=== Short task ===
Can you copy out these lines word for word, beginning with the line that contains "Task: Cancel editing the task" and continuing through the line that contains "Looking at the screenshot, I should (464, 179)."?

=== Extracted information ===
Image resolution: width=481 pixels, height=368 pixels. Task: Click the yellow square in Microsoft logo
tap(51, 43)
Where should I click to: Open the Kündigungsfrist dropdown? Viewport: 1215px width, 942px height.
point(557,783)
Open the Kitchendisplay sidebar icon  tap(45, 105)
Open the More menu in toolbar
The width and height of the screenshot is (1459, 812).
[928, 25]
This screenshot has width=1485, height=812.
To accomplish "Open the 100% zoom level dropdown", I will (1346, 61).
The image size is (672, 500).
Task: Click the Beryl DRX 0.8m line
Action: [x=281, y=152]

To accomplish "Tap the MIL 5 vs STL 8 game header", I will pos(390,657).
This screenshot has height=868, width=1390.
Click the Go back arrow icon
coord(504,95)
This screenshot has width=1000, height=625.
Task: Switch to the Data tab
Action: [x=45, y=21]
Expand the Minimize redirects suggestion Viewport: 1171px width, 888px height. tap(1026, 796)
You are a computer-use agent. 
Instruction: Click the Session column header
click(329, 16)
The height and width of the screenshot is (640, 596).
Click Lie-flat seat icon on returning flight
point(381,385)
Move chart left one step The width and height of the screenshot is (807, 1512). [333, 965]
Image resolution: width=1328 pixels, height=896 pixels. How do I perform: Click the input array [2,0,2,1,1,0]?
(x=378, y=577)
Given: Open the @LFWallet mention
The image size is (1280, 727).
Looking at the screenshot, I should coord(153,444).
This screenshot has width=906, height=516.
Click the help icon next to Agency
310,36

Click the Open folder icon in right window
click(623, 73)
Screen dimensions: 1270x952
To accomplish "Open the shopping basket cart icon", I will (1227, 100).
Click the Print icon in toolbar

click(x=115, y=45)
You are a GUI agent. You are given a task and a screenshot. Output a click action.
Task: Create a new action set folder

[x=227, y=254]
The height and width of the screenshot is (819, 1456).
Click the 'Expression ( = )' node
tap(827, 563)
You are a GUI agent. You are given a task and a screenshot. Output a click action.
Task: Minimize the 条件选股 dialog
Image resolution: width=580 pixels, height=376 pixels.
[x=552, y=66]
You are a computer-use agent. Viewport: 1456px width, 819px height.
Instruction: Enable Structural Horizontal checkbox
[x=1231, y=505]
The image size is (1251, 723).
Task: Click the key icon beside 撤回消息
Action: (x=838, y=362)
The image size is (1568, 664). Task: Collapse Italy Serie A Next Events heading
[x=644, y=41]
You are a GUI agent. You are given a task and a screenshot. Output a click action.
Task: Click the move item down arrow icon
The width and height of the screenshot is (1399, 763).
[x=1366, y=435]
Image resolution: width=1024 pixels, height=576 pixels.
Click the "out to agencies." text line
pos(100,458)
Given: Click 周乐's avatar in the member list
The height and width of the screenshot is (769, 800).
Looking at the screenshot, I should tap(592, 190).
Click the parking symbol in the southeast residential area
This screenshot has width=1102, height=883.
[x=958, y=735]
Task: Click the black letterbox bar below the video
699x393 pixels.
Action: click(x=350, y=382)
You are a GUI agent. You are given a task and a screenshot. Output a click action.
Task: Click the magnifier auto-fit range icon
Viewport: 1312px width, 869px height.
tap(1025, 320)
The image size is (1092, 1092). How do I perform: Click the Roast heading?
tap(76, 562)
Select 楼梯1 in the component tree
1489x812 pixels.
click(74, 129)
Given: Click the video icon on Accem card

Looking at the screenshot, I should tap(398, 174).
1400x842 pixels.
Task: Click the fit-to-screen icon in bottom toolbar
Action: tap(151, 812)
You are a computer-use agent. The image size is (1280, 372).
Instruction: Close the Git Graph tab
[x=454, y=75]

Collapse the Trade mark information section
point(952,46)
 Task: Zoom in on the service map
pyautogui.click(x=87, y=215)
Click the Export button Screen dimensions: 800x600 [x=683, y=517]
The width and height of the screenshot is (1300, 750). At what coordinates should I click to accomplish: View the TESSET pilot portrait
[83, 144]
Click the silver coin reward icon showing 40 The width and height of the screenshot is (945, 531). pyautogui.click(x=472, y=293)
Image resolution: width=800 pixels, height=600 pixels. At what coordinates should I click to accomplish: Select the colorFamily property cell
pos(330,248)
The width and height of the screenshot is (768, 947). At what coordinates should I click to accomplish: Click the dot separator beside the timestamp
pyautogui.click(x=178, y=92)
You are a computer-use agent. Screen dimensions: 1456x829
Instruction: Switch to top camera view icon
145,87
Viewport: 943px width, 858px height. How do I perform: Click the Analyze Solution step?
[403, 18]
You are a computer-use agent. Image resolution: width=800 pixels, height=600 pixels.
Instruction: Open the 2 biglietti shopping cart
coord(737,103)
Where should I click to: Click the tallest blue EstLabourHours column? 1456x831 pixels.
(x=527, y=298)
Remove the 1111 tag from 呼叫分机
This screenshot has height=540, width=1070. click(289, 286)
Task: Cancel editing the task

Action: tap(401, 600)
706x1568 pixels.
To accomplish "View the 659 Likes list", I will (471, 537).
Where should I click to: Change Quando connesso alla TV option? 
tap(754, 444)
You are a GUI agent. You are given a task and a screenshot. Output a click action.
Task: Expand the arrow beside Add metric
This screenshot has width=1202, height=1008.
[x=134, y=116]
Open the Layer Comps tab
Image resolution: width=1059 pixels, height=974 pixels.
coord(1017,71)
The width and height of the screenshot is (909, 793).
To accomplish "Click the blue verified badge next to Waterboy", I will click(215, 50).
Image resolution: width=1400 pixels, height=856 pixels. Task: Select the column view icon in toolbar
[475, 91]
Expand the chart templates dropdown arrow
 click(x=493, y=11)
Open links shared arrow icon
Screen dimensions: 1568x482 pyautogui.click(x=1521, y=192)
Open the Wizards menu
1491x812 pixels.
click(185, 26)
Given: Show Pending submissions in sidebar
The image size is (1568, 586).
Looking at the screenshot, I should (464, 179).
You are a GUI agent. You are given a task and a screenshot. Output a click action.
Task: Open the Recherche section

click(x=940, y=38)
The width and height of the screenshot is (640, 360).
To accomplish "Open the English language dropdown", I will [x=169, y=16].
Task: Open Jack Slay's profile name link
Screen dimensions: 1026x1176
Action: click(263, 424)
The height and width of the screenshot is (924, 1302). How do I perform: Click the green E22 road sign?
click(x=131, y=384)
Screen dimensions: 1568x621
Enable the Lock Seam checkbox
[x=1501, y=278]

=== Finished task ===
Task: Cancel editing the task

Action: tap(401, 600)
706x1568 pixels.
To accomplish "View the 659 Likes list", I will (471, 537).
Where should I click to: Change Quando connesso alla TV option? 
tap(754, 444)
You are a GUI agent. You are given a task and a screenshot. Output a click action.
Task: Expand the arrow beside Add metric
This screenshot has width=1202, height=1008.
[x=134, y=116]
Open the Layer Comps tab
Image resolution: width=1059 pixels, height=974 pixels.
coord(1017,71)
The width and height of the screenshot is (909, 793).
To accomplish "Click the blue verified badge next to Waterboy", I will click(215, 50).
Image resolution: width=1400 pixels, height=856 pixels. Task: Select the column view icon in toolbar
[475, 91]
Expand the chart templates dropdown arrow
 click(x=493, y=11)
Open links shared arrow icon
Screen dimensions: 1568x482 pyautogui.click(x=1521, y=192)
Open the Wizards menu
1491x812 pixels.
click(185, 26)
Given: Show Pending submissions in sidebar
The image size is (1568, 586).
Looking at the screenshot, I should (464, 179).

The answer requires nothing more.